Ella había nacido. Ella afloraba al papel, libre, independiente de mi deseo. Yo no había querido que fuera así, tan escasamente atractiva (seamos compasivos), pero tampoco lo rechazaba. Era ella, y tenía todo el derecho del mundo a existir. Casi la veía mirarme tras los cristales de sus gafas, con sus ojos grandes y asustados, «no del todo feos». De hecho, su aspecto empezaba a gustarme. No se trataba de una cuestión estética; era un sentimiento natural, la bienvenida de un lejano hijo pródigo. Ella no era Musa, pero… «¿Qué necesidad tenemos de Musa, tú y yo?», le preguntaba a la hermosa luna llena de mi ordenador, agrisada por los cráteres de las palabras. «Tú eres como eres, yo soy como soy. Aprendamos a convivir juntos.»

Vino al mundo aquel mediodía del lunes. Escribí su cuerpo, sus cicatrices, la cosmografía de sus lunares y sus pecas. Deposité sobre su vida el peso de 35 años de edad. La vestí con mi ropa (hoy día el vestuario apenas tiene género): mis pantalones, mi cazadora, mis chaquetas, mis pañuelos de seda, mi bata de seda. Le coloqué mis gafas redondas. Le impuse dos tics: golpearse la nariz con el pulgar y hacer temblar la pierna derecha cuando está nerviosa. En total, 6 folios impresos. Los leí varias veces y me hice una idea sobre el personaje. Descubrí que era yo mismo, pero sin barba. «Pues así se queda. Ella y yo, unidos por la fealdad. Además, tampoco somos tan feos. Somos reales.»

Su aspecto físico estuvo listo a las 4 de la tarde.

Pero aún quedaba su biografía, su personalidad, sus sentimientos. Y los minutos pasaban. Necesitaba una familia. La historia de cualquier individuo comienza (y a veces termina) con su familia. Por supuesto, no podía extraer los datos de la mía, a la que no recordaba.
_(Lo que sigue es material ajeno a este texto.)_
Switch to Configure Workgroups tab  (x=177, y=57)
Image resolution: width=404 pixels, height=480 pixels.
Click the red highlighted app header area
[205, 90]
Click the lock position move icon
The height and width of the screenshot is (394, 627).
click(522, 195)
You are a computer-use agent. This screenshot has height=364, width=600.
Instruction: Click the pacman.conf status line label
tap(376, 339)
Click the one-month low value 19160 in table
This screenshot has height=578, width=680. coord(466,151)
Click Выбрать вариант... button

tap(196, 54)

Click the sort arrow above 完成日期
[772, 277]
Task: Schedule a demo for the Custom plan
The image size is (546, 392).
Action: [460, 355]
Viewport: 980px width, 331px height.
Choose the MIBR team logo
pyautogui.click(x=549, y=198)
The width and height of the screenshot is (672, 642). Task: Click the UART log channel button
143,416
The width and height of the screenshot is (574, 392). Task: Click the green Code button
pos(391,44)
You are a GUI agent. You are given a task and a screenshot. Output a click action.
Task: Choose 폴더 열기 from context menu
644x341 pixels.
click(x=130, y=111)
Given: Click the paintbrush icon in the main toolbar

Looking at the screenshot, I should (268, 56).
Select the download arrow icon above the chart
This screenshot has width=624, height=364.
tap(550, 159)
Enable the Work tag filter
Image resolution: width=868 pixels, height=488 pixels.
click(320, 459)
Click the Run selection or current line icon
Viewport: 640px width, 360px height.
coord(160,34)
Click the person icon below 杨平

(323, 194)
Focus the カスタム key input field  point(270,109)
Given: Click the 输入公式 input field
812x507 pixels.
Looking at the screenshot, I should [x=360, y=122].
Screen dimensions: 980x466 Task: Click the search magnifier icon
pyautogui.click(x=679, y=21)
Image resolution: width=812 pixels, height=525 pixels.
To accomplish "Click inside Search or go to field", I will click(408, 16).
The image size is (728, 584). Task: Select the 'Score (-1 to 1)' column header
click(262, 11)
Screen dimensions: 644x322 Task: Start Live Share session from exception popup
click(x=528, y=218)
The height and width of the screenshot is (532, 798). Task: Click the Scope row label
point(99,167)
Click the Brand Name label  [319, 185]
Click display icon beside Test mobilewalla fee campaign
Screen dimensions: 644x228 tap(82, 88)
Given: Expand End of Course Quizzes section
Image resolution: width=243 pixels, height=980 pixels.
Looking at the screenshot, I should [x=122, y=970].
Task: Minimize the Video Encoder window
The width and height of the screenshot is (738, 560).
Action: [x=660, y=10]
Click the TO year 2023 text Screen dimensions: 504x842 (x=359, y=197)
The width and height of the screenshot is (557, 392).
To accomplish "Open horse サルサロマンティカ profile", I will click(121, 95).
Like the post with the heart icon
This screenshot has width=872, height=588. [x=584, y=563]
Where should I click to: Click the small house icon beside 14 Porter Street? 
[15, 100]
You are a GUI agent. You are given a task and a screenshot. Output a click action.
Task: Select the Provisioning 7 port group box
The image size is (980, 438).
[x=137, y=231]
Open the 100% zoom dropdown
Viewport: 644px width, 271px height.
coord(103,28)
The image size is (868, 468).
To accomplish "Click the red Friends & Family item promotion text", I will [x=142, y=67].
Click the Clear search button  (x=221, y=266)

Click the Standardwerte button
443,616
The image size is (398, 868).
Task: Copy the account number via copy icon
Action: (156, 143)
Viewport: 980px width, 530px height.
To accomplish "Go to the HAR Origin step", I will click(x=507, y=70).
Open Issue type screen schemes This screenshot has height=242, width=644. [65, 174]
De modo que hice lo mismo que antes: volví a barajar todos los papeles de «Personas» y escogí otros 6. Al anotarlos, exceptué las palabras «descriptivas», que ya no me servían:

6. Modesto: «abuelo bondadoso».

7. 6. Gaspar Parra: lascivo.

2. Ninfa: materna.

13. Rosalía Guerrero: alcohólica.

7. El desconocido: me mira.

8. Grisardo: nunca lo conocí.

Los leí de nuevo, varias veces. Aquello era más complicado. «¿Y si barajo otra vez?», pensé. La figura de Modesto Fárrago como abuelo y de mi criada Ninfa como madre parecían obvias, pero ¿acaso eran verosímiles? Un abuelo «bondadoso» y una madre «materna» eran dos enormes tópicos. Al mismo tiempo, no podía dejar de pensar en ellos como encarnación de tales personajes. Resolví el problema introduciendo una variación: mezclaría dos caracteres y rebautizaría el conjunto (como había hecho Cara Fofa). «¿Acaso no ocurre siempre así? -pensaba-. Un abuelo es bonda doso para su nieto y, al mismo tiempo, es otras muchas cosas.» Decidí utilizar el rectángulo inmediatamente inferior: el abuelo de Natalia sería un hombre como Modesto, calvo, de cabeza amelonada, miope… pero también delgado, demacrado y un poco lascivo, como Gaspar Parra. Un bondadoso viejo verde, portero jubilado, oriundo de Ciudad Real, aficionado a observar a la gente (sobre todo a las mujeres) y a escribir.

Con el mismo sistema emergió la madre. Sería tan «materna» como Ninfa y tan alcohólica como Rosalía Guerrero. Temerosa como Ninfa, enamorada de un hombre inquietante como Rosalía. De ojos grandes y asustados, envejecida. Sus labios delatarían olor a alcohol.

«Y el azar me favorece -reflexioné-. Porque ella ha salido al abuelo en la delgadez y la miopía y a la madre en los ojos grandes y asustados.»

Usé los nombres inferiores y trastoqué los apellidos: el abuelo se llamaría Gaspar Guerrero; la madre, Rosalía Parra. Abuelo paterno y madre: el comienzo de una familia cualquiera.